Transcribe exactly the lines below that begin at the line with "This screenshot has width=1024, height=557." and stop after the line with "This screenshot has height=1092, width=1092.", leaving out every picture.

** Opening TASK INPUT block **

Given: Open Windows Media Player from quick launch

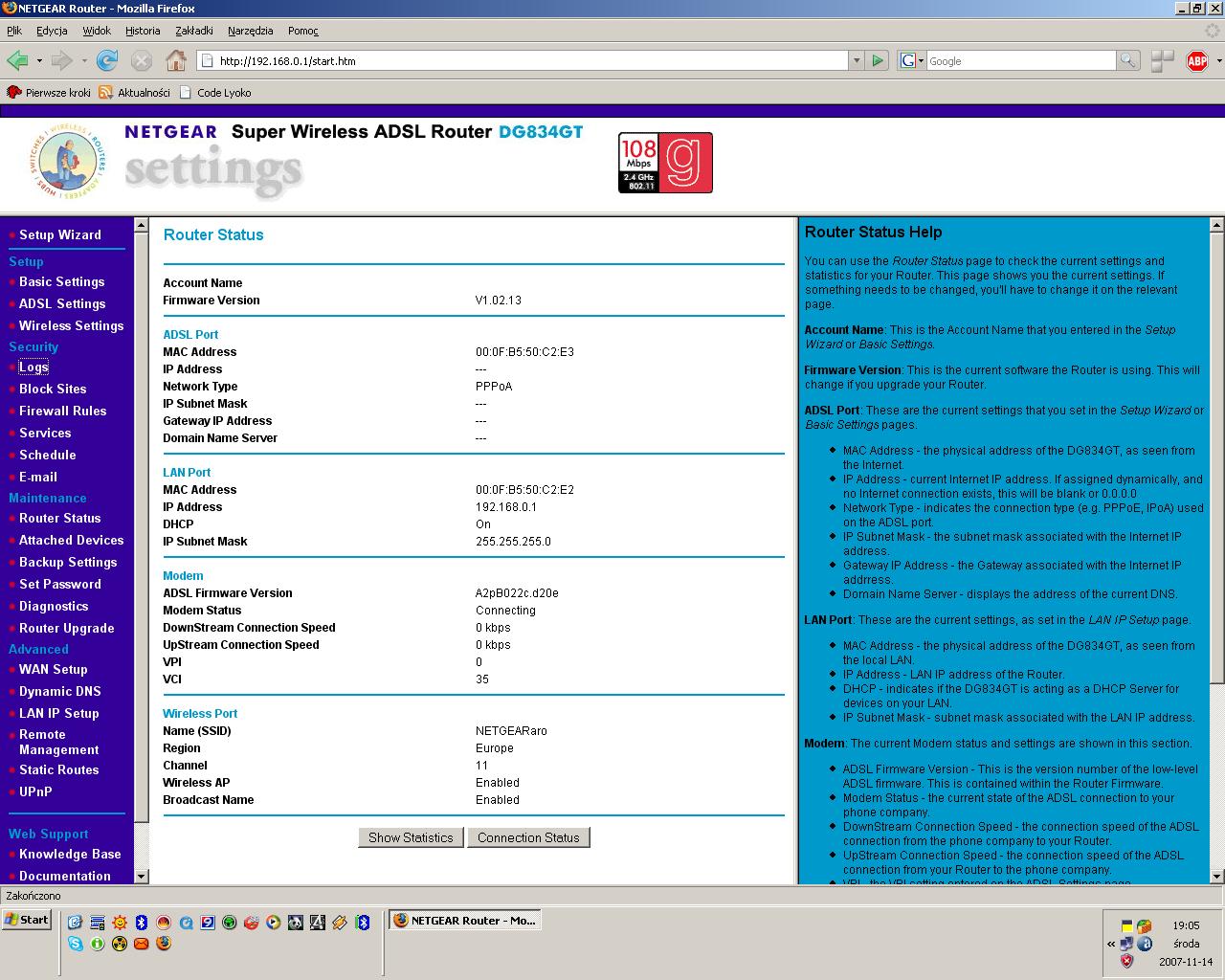Looking at the screenshot, I should [x=273, y=922].
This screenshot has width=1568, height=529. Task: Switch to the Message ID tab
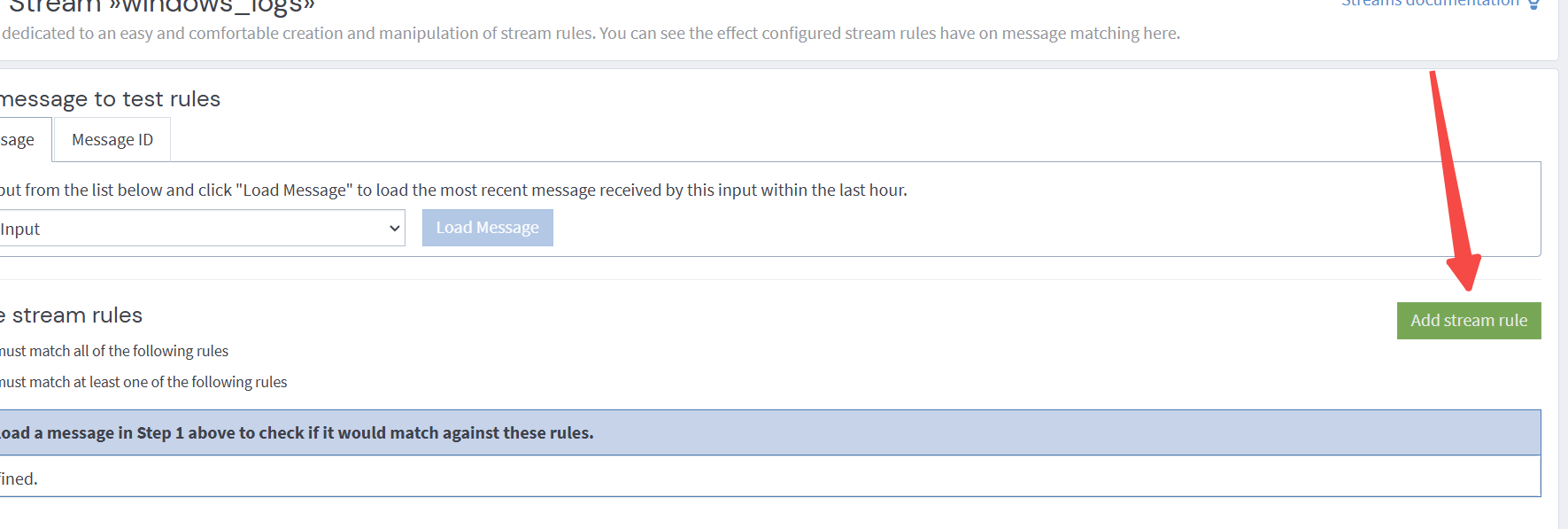(112, 140)
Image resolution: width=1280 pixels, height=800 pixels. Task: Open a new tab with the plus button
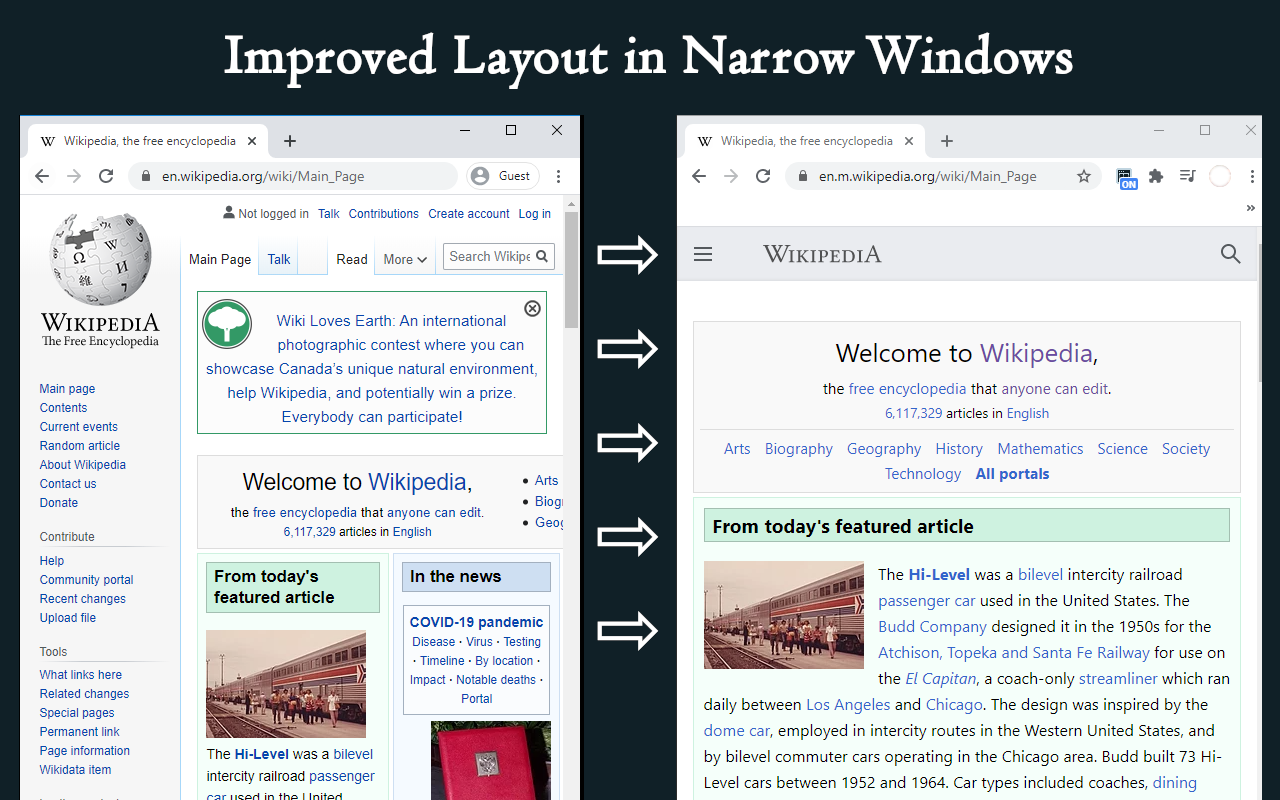point(290,141)
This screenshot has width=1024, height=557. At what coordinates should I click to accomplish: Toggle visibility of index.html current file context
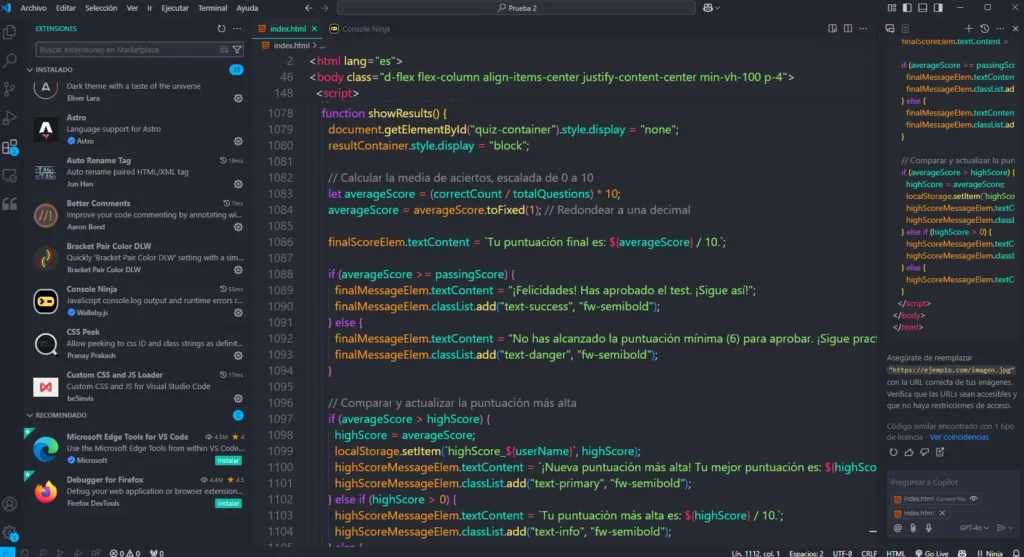[973, 498]
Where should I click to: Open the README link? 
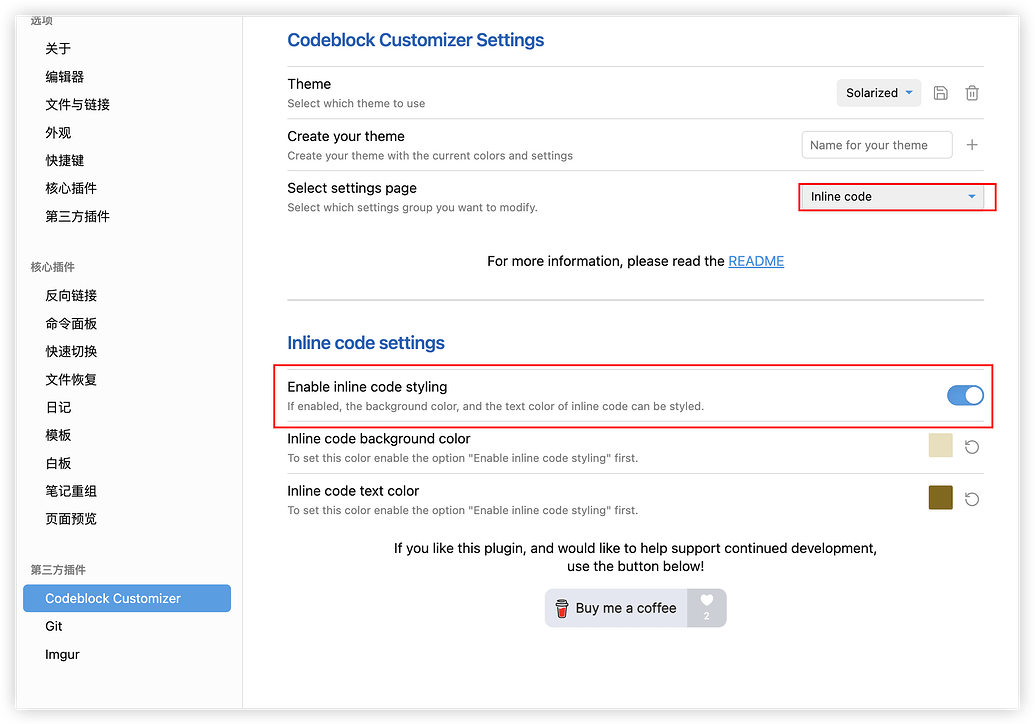[755, 261]
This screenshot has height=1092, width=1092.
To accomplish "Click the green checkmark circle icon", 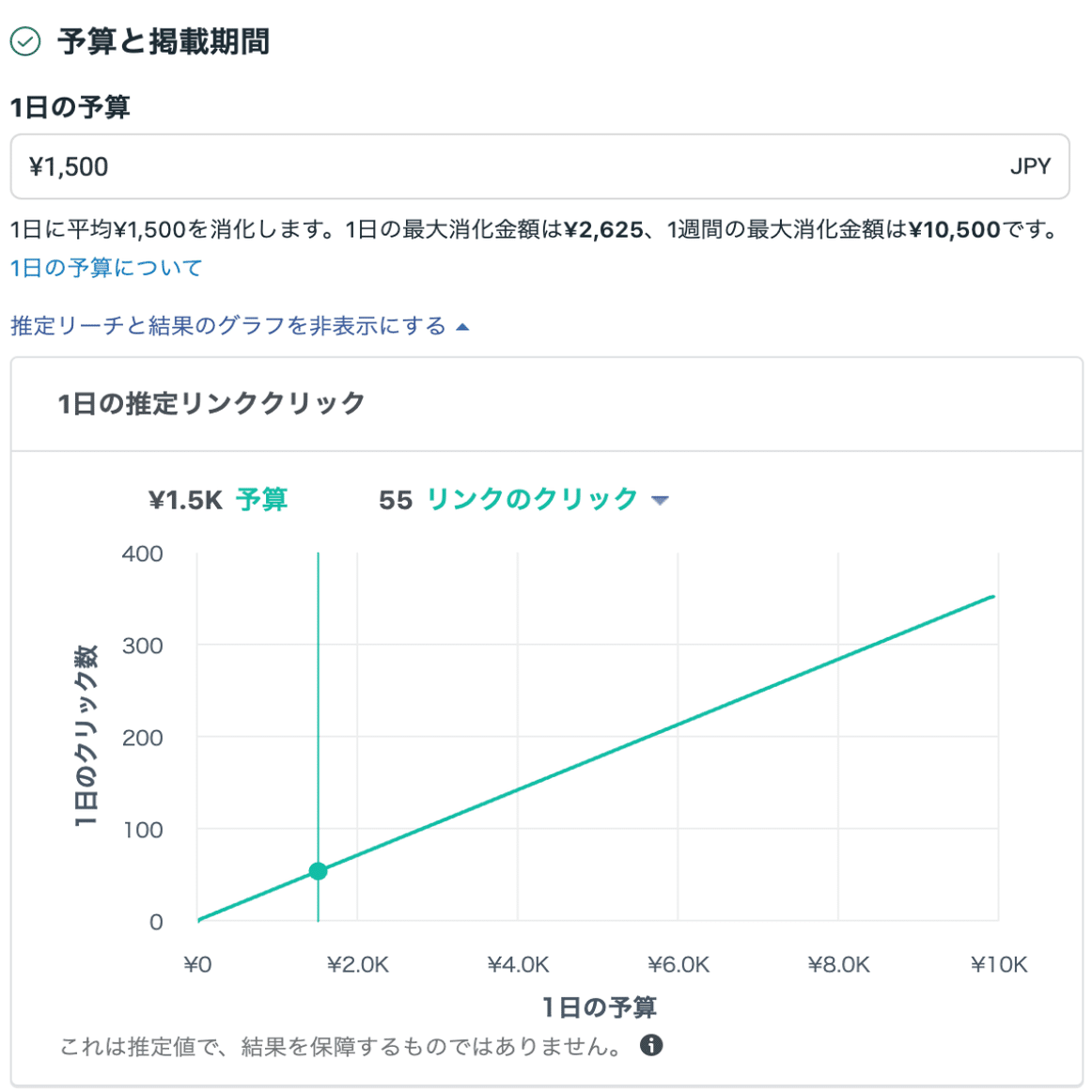I will point(25,41).
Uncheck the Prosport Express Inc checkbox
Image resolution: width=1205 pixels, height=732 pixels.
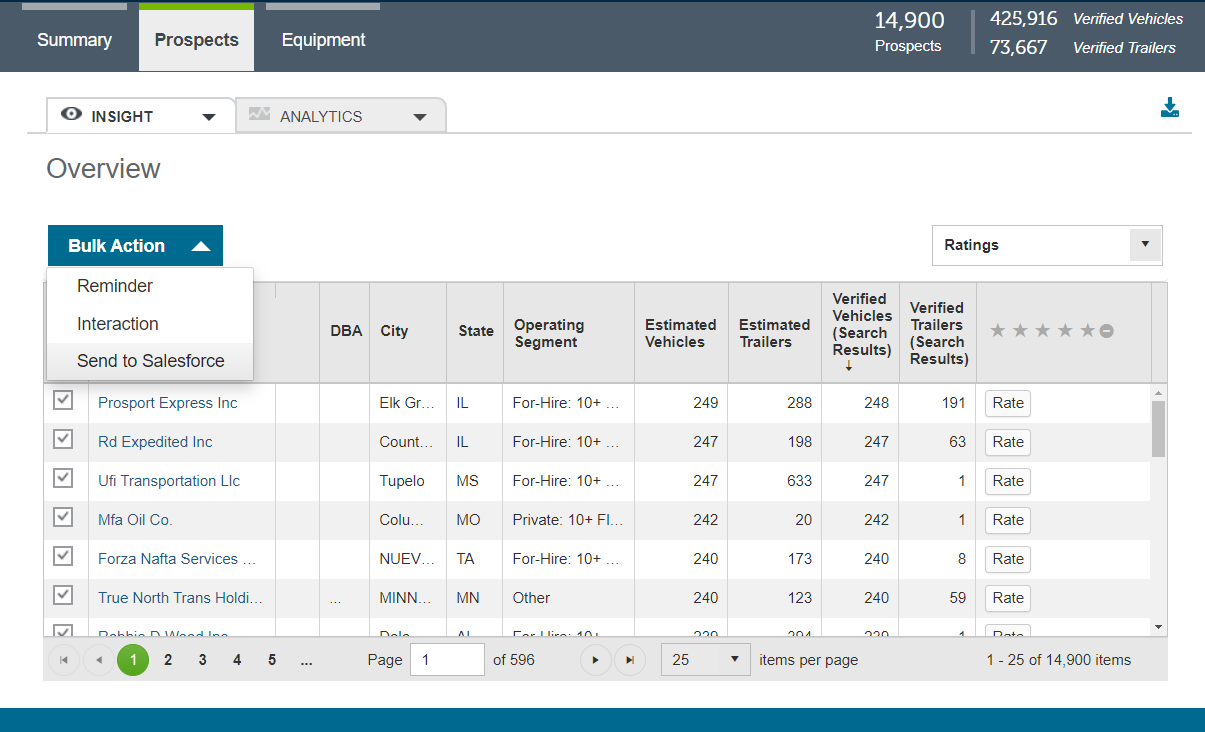coord(63,401)
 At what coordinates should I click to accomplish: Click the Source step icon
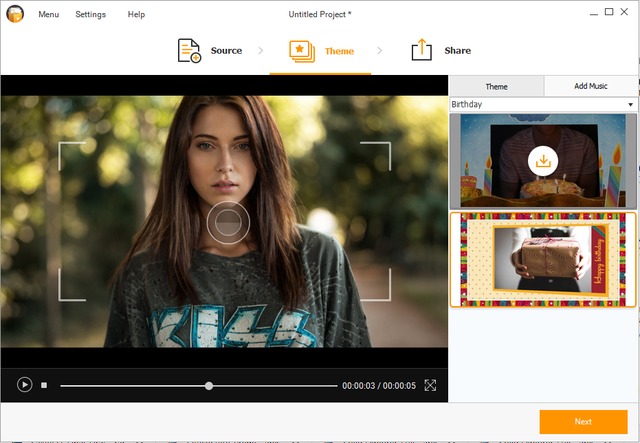[189, 50]
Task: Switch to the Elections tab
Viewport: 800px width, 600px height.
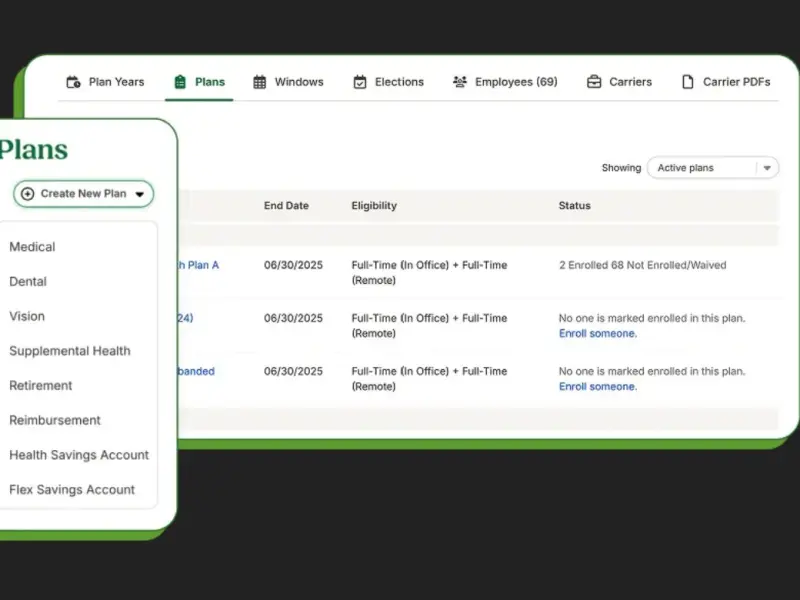Action: pyautogui.click(x=399, y=82)
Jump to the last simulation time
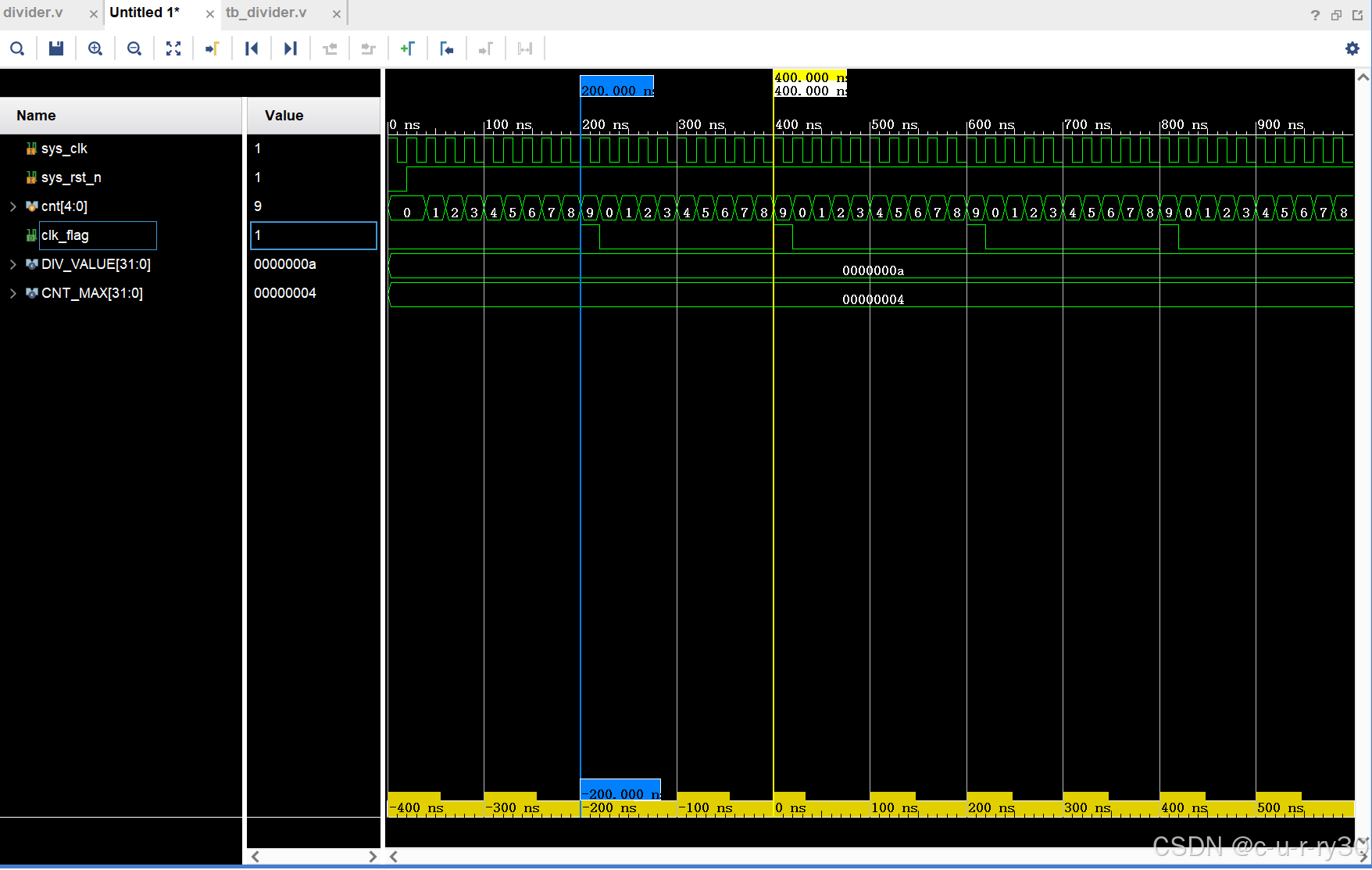 point(291,48)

** Closing TASK INPUT block **

- [TASK SOLUTION]
This screenshot has width=1024, height=557. At what coordinates should I click to accomplish: Toggle visibility of index.html current file context
[973, 498]
Where should I click to: Open the README link? 
[755, 261]
This screenshot has height=1092, width=1092.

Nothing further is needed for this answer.